Serangga memiliki peran penting dalam kehidupan manusia, khususnya dalam bidang pertanian. Mereka berperan sebagai herbivora (pemakan tumbuhan), karnivora, pollinator, pemakan sisa bahan organik (pengurai) dan sebagai makanan bagi makhluk hidup lain. Bahkan, sekitar 72% jenis tanaman membutuhkan serangga dalam proses penyerbukannya. Maka tidaklah berlebihan apabila dikatakan, jika tidak ada serangga di dunia ini maka tidak akan ada kehidupan di bumi.
Serangga juga memiliki dampak negatif yang signifikan, ketia populasi mereka yang terlalu banyak menjadi hama. Oleh karena itu diperlukan suatu proses pengelolaan serangga hama yang tepat tanpa merusak lingkungan, hal tersebut lah yang disampaikan oleh Prof. Dr. Ir. Witjaksono, M.Sc pada pidato pengukuhan nya sebagai Guru Besar dalam Bidang Ilmu Entomologi Pertanian pada Fakultas Pertanian Universitas Gadjah Mada, yang berjudul “Pentingnya Pengelolaan Serangga Hama yang Ramah Lingkungan Berbasis Teknologi Semiokimia”. Pengukuhan tersebut dilaksanakan pada Kamis (21/8) di Balai Senat Gedung Pusat UGM.
Meskipun seringkali dianggap sebagai hama, serangga juga memiliki dampak positif bagi ekosistem, terutama untuk tanaman. Serangga, seperti lebah, kupu-kupu, dan kumbang, adalah polinator utama yang membantu proses penyerbukan sebagai langkah penting dalam reproduksi tanaman. Tanpa serangga ini, banyak tanaman buah, sayur, dan bunga tidak akan bisa menghasilkan biji atau buah.
Untuk mengatasi hama, selama ini insektisida dijadikan pilihan utama karena dianggap cepat, efektif dan relatif mudah penggunaannya.

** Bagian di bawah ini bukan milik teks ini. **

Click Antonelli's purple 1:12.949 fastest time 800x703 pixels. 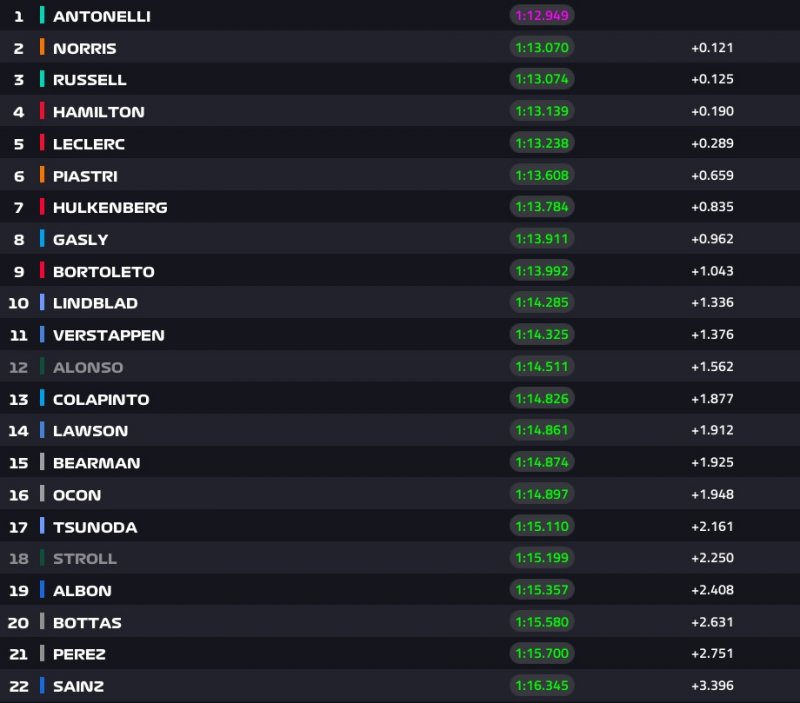[542, 15]
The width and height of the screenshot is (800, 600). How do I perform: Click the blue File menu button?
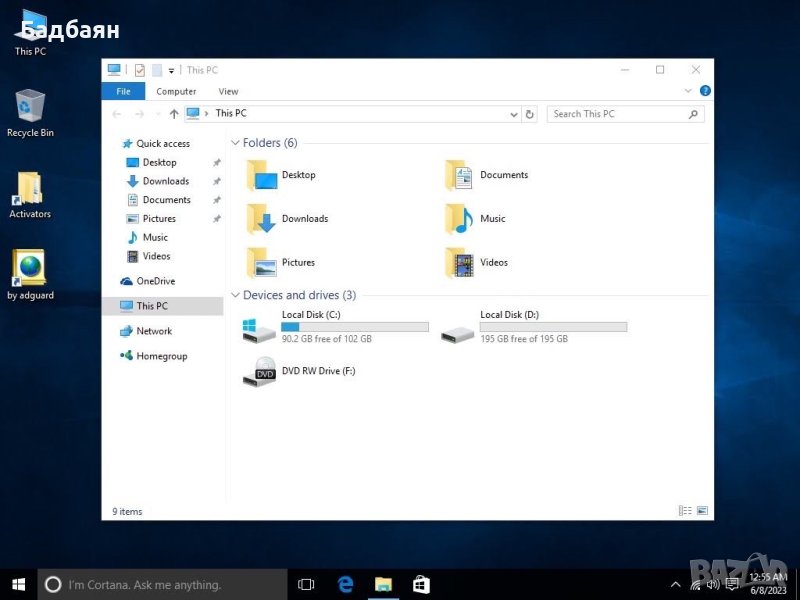point(123,91)
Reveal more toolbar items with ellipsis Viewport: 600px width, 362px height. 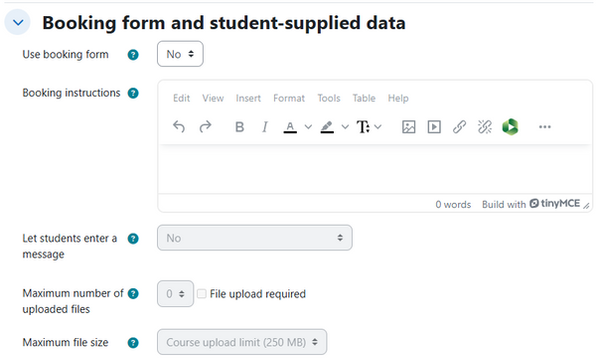[545, 127]
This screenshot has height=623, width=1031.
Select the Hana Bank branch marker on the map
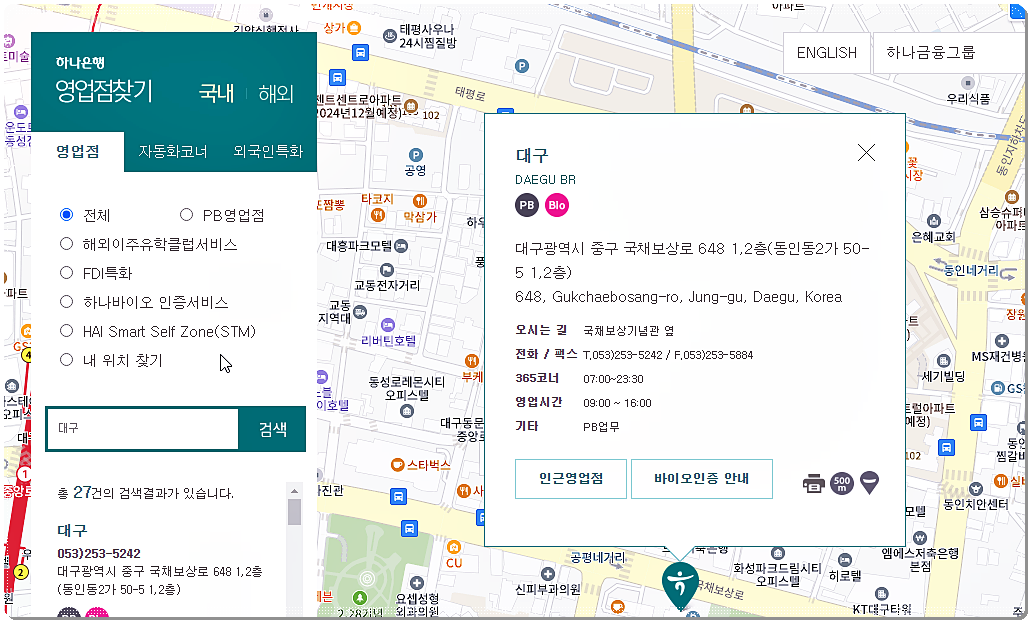[680, 583]
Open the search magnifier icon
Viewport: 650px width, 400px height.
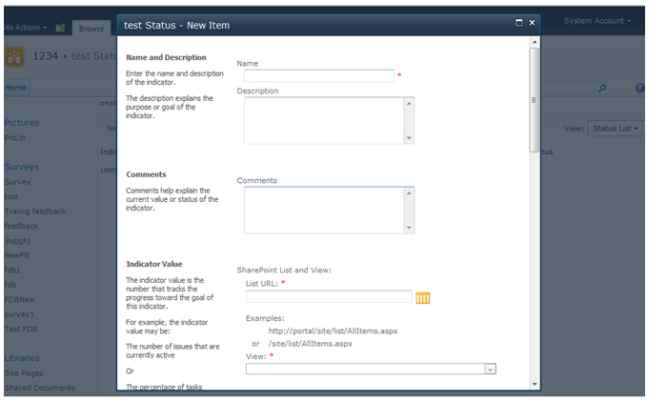(602, 88)
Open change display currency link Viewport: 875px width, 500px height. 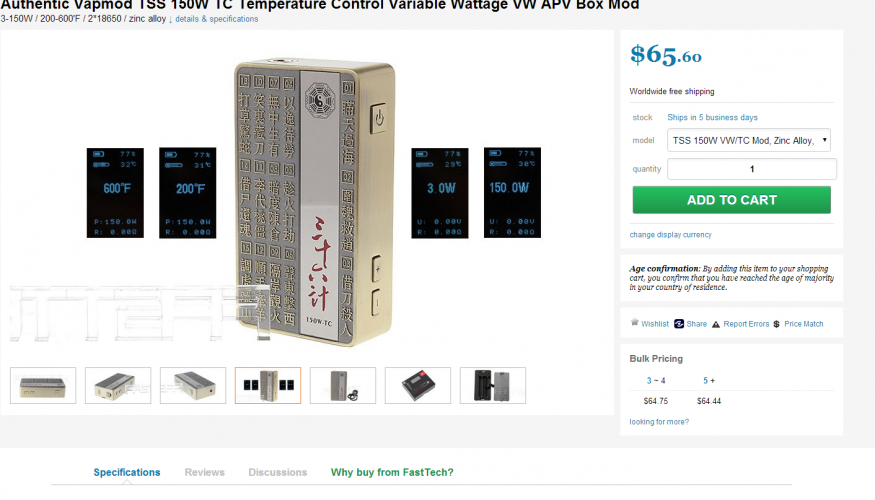coord(670,235)
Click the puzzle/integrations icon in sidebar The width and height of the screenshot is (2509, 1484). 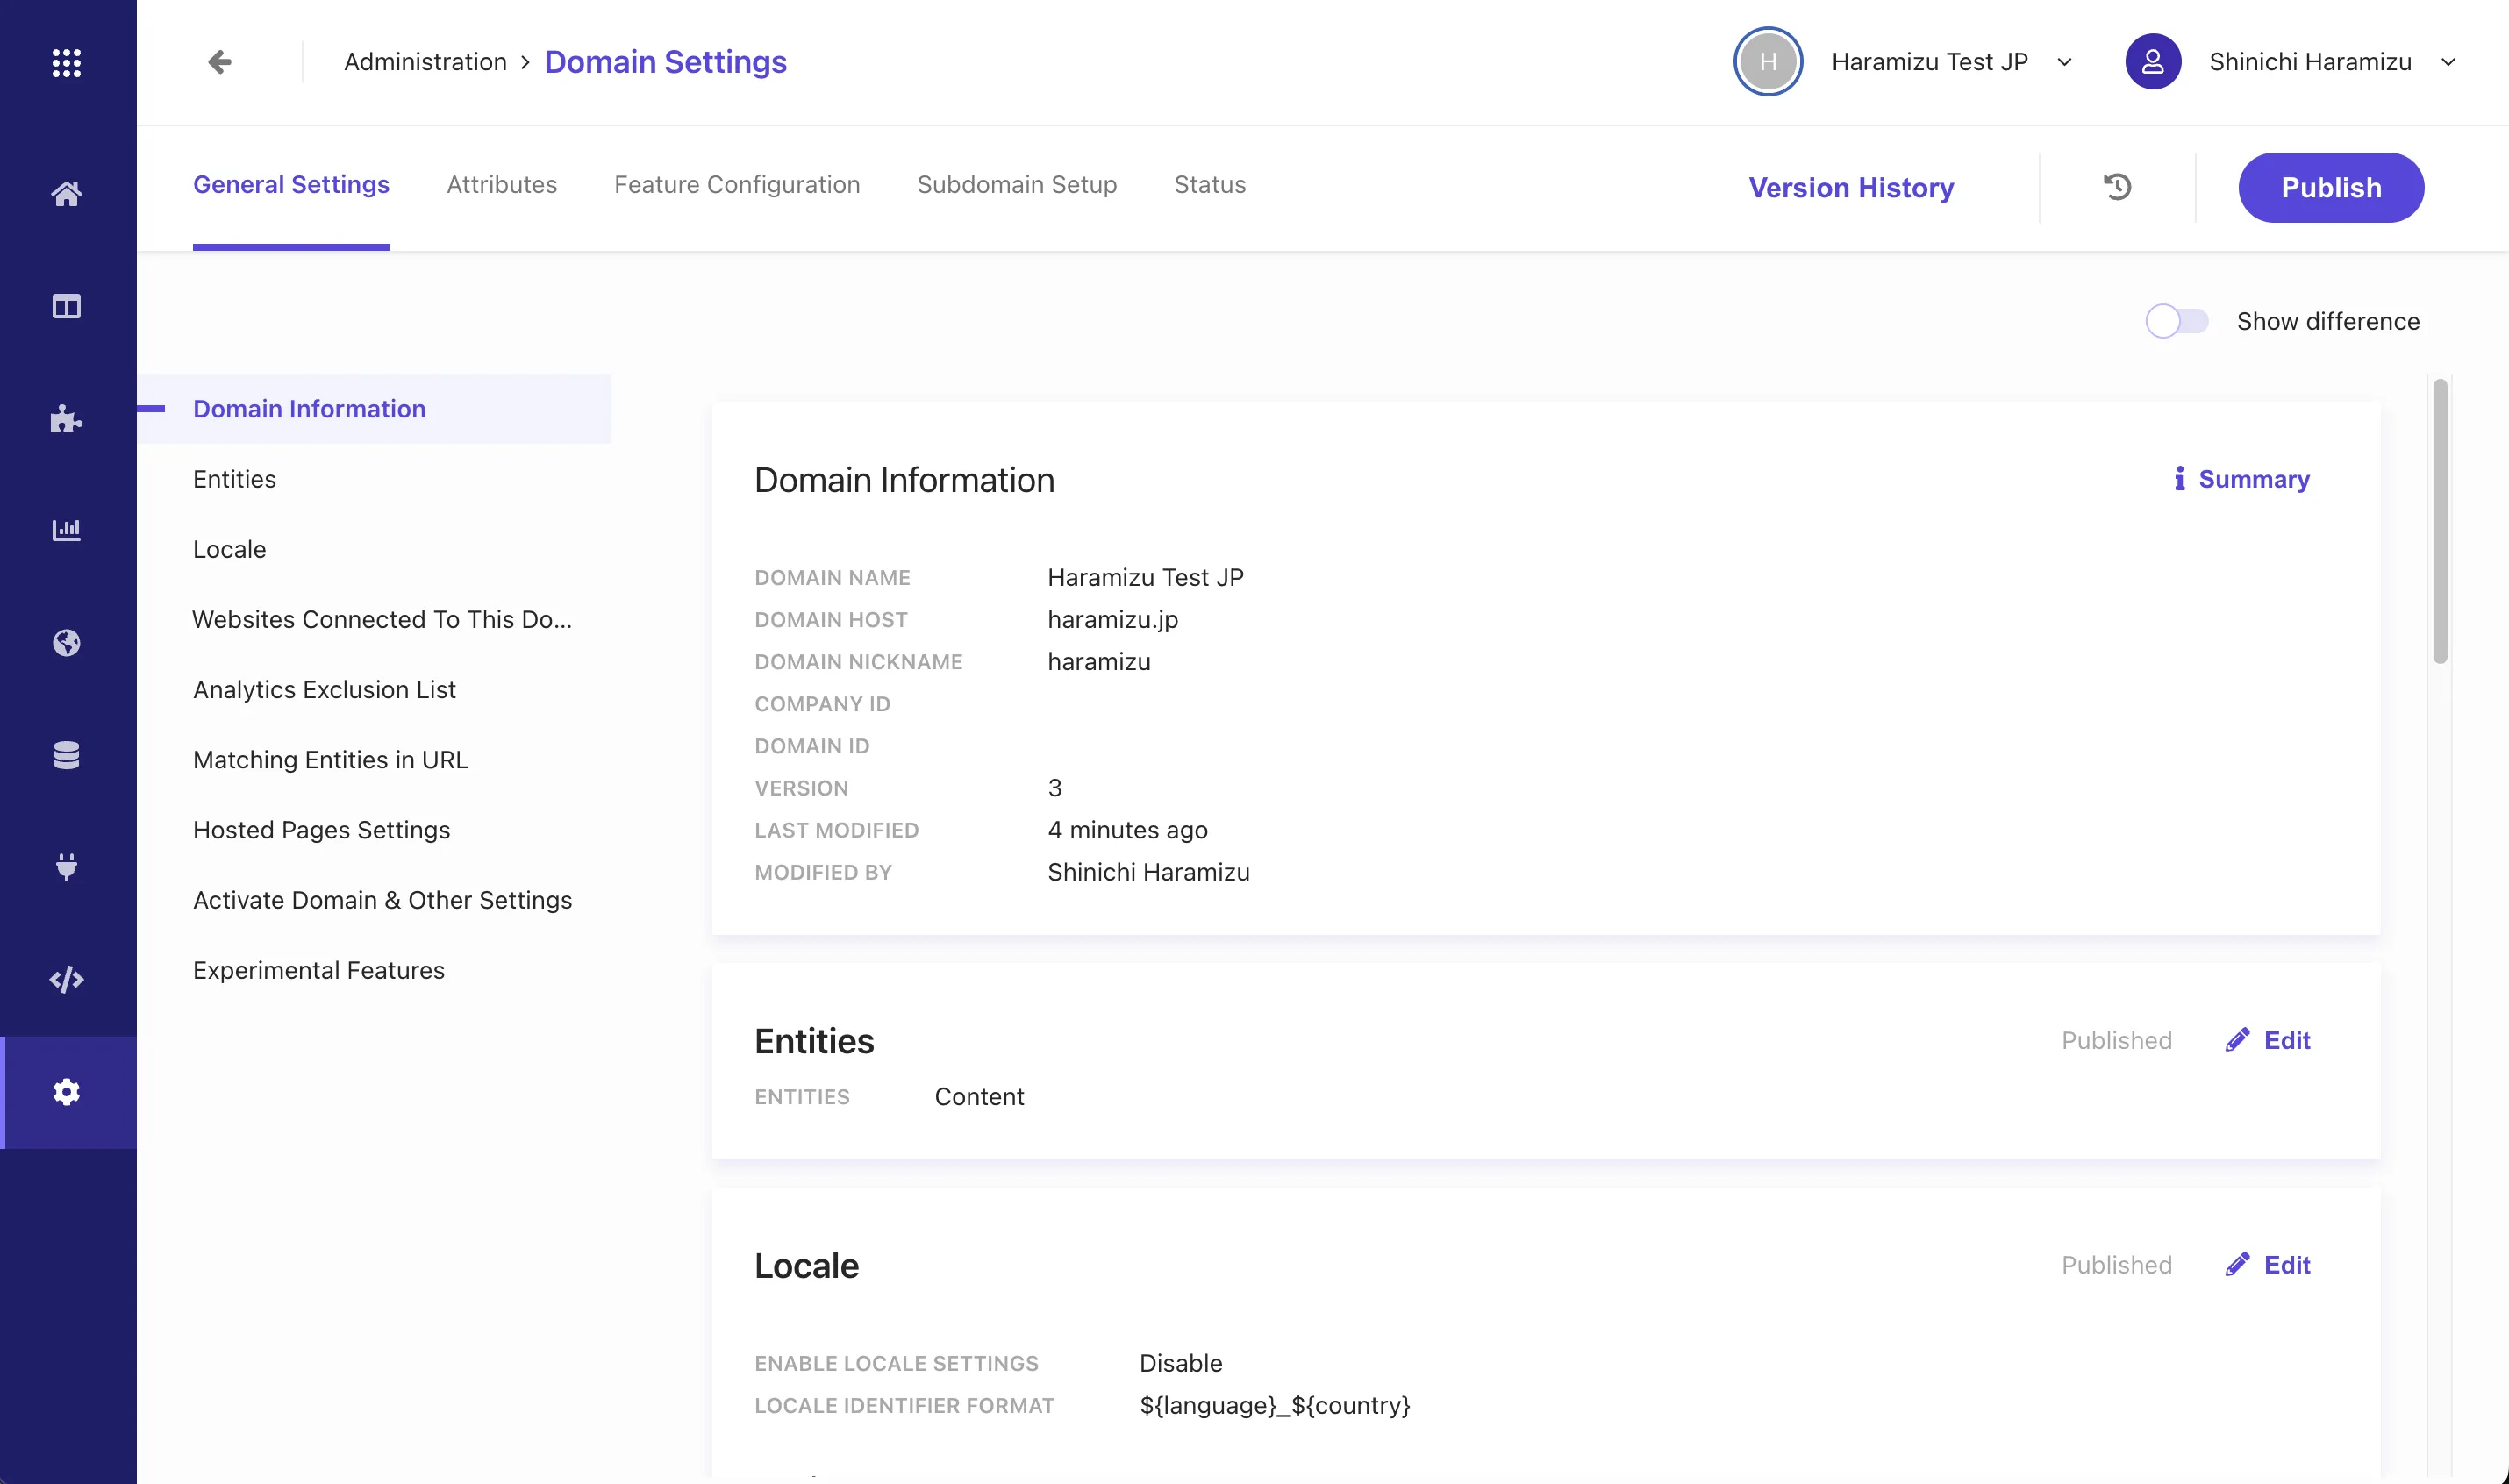point(66,420)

Data menunjukkan bahwa penggunaan pestisida di dunia mencapai 3,5 juta ton per tahun. Meskipun dapat membantu peningkatan produksi pertanian, akan tetapi penggunaan insektisida kimia secara terus menerus menyebabkan dampak serius berua perbesaran hayati.
Ia menjelaskan bahwa melalui teknologi semiokimia, populasi hama diturunkan tidak dengan cara dibunuh, akan tetapi dikelola sebelum muncul generasi baru atau sebelum populasi berkembang. “Pengelolaan populasi dengan cara ini merupakan cara yang paling minim menimbulkan efek samping,” katanya.
Pengurangan populasi serangga hama sebelum populasinya bertambah mengurangi terjadinya goncangan ekosistem yang terjadi apabila pengurangan populasi serangga hama dilakukan sebagai langkah kuratif. “Kita harus senantiasa ingat bahwa serangga hama memiliki fungsi di dalam ekosistem yang seringkali belum kita ketahui secara lengkap. Oleh karena itu, pengelolaan populasi serangga hama harus dilakukan secara cermat dan dapat dipertanggungjawabkan kepada generasi anak cucu kita,” pungkasnya.
Ketua Dewan Guru Besar Universitas Gadjah Mada, Prof. Dr. Muhammad Baiquni, M.A, menyampaikan bahwa Prof. Witjaksono merupakan satu dari 543 Guru Besar yang dimiliki oleh UGM, dan di tingkat fakultas merupakan salah satu dari 30 Guru Besar Aktif dari 62 Guru Besar pernah yang dimiliki oleh Fakultas Pertanian UGM.